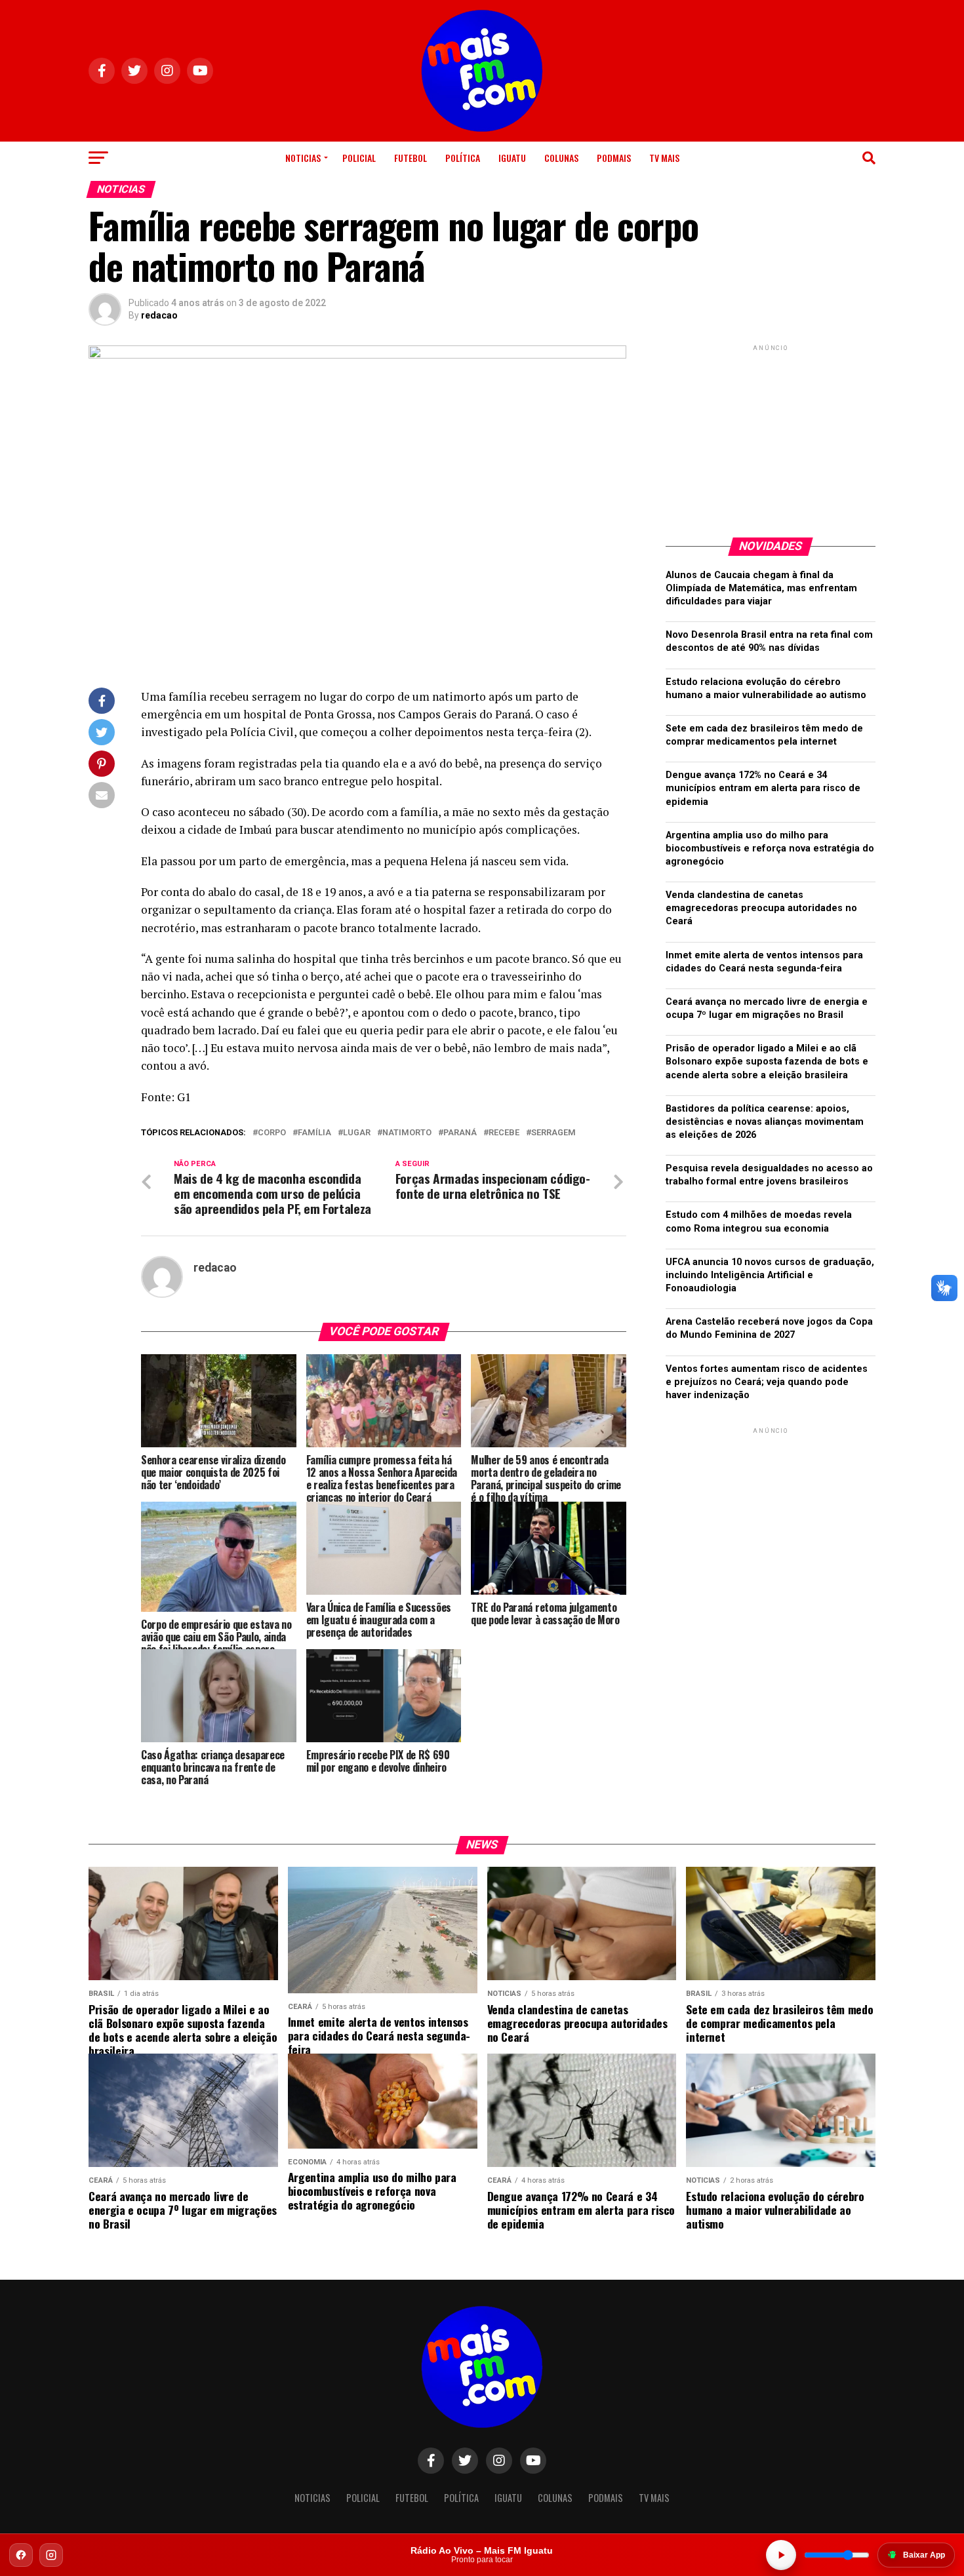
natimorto (407, 1133)
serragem (553, 1133)
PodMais (614, 158)
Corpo (272, 1133)
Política (462, 158)
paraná (460, 1133)
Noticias (303, 158)
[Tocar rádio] (781, 2555)
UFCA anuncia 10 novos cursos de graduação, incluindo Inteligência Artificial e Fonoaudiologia (770, 1275)
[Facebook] (21, 2555)
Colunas (561, 158)
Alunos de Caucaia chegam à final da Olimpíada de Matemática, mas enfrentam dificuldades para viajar (761, 588)
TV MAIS (664, 158)
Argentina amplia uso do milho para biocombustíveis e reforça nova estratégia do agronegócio (770, 848)
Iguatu (512, 158)
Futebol (410, 158)
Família (314, 1133)
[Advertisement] (770, 436)
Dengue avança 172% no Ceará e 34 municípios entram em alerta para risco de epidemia (763, 788)
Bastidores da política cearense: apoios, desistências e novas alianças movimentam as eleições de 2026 (765, 1122)
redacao (159, 315)
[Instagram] (51, 2555)
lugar (357, 1133)
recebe (504, 1133)
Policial (359, 158)
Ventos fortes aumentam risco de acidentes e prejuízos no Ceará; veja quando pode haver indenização (767, 1382)
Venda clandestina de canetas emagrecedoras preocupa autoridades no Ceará (761, 908)
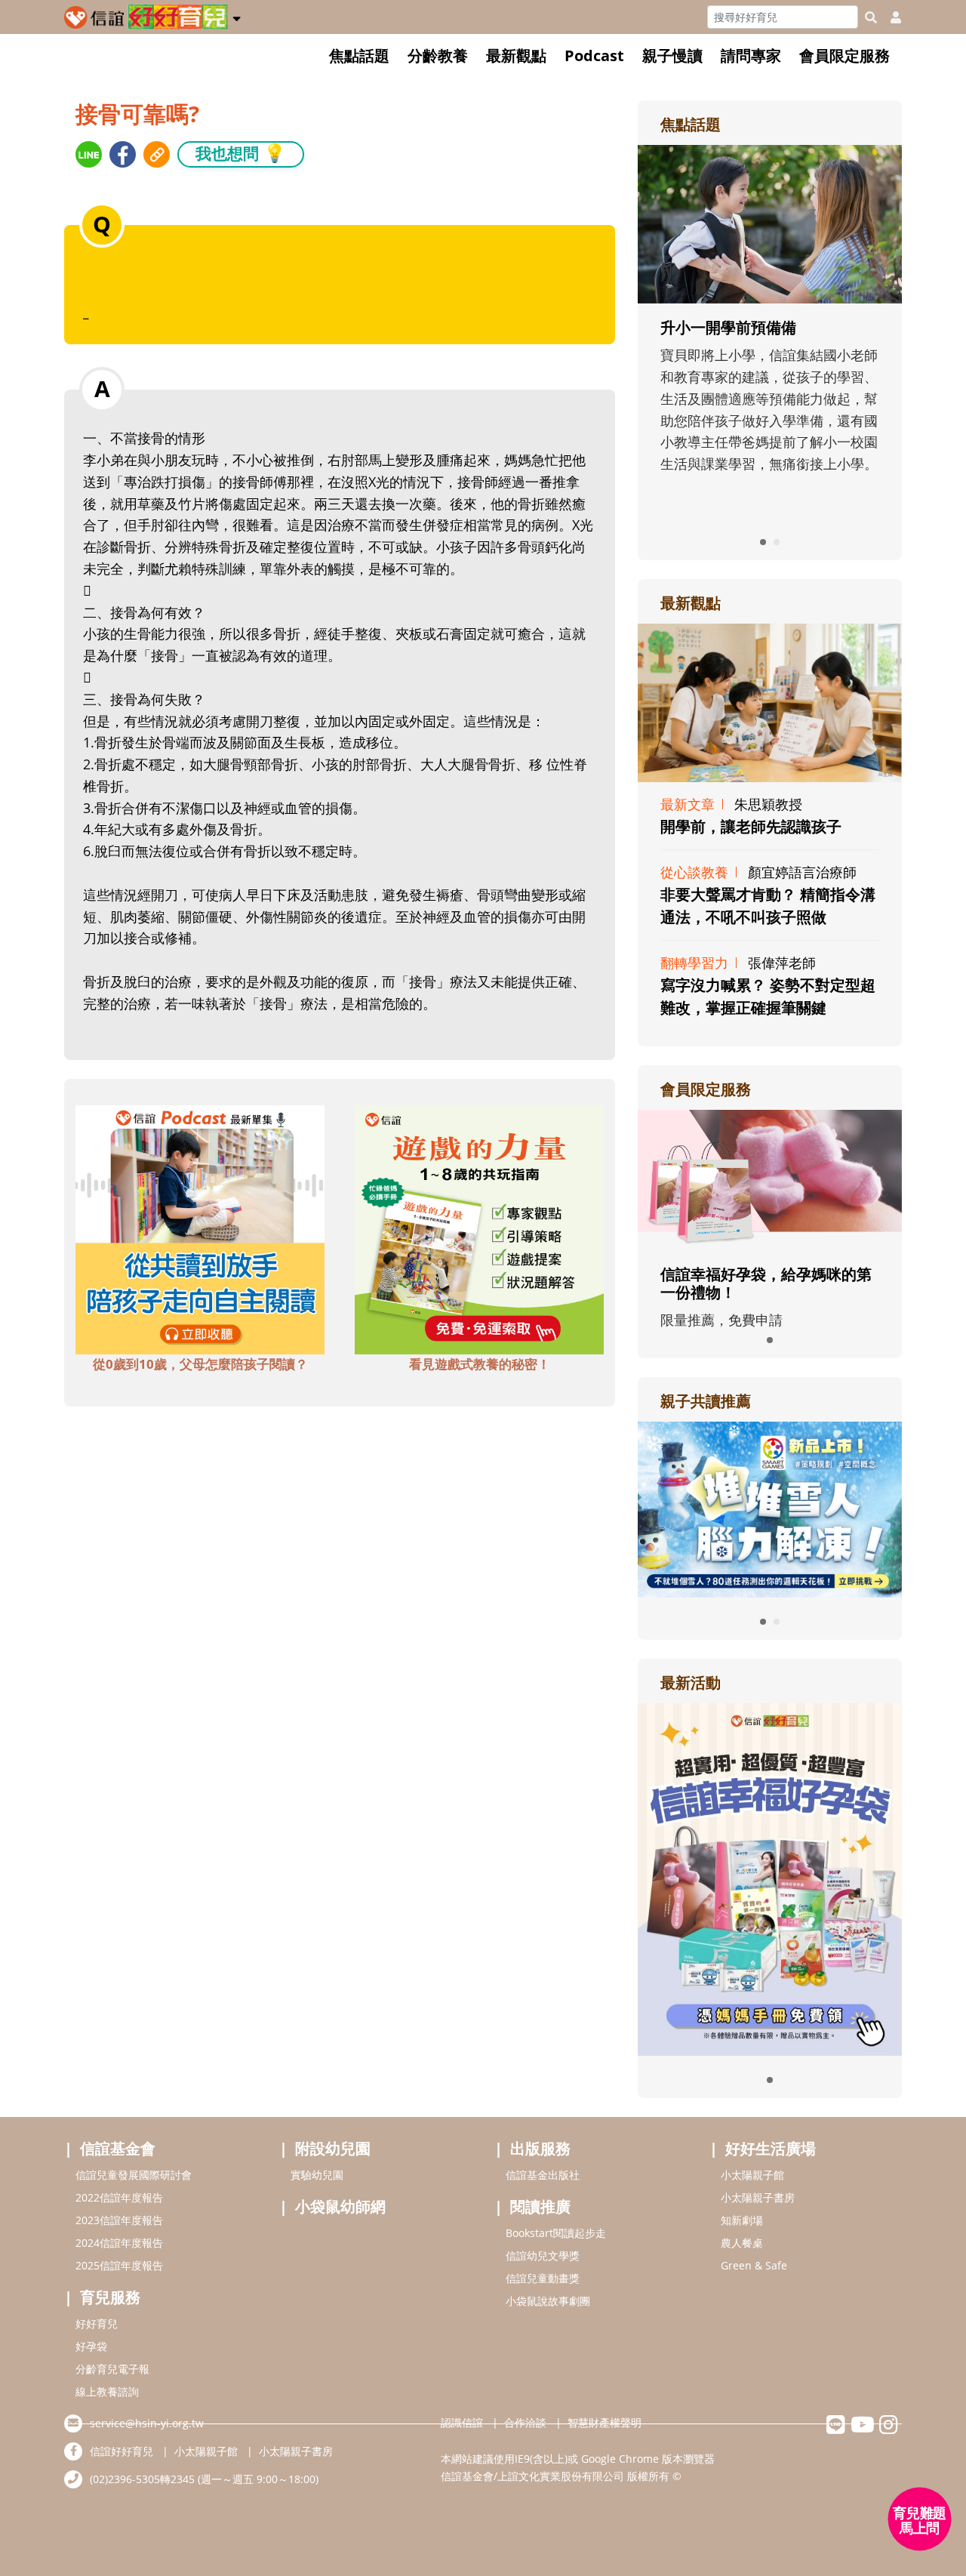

## ACTION ITEM
Without the pictures, please output every record exactly.

## RESULT FOR THIS EXERCISE
natimorto (407, 1133)
serragem (553, 1133)
PodMais (614, 158)
Corpo (272, 1133)
Política (462, 158)
paraná (460, 1133)
Noticias (303, 158)
[Tocar rádio] (781, 2555)
UFCA anuncia 10 novos cursos de graduação, incluindo Inteligência Artificial e Fonoaudiologia (770, 1275)
[Facebook] (21, 2555)
Colunas (561, 158)
Alunos de Caucaia chegam à final da Olimpíada de Matemática, mas enfrentam dificuldades para viajar (761, 588)
TV MAIS (664, 158)
Argentina amplia uso do milho para biocombustíveis e reforça nova estratégia do agronegócio (770, 848)
Iguatu (512, 158)
Futebol (410, 158)
Família (314, 1133)
[Advertisement] (770, 436)
Dengue avança 172% no Ceará e 34 municípios entram em alerta para risco de epidemia (763, 788)
Bastidores da política cearense: apoios, desistências e novas alianças movimentam as eleições de 2026 (765, 1122)
redacao (159, 315)
[Instagram] (51, 2555)
lugar (357, 1133)
recebe (504, 1133)
Policial (359, 158)
Ventos fortes aumentam risco de acidentes e prejuízos no Ceará; veja quando pode haver indenização (767, 1382)
Venda clandestina de canetas emagrecedoras preocupa autoridades no Ceará (761, 908)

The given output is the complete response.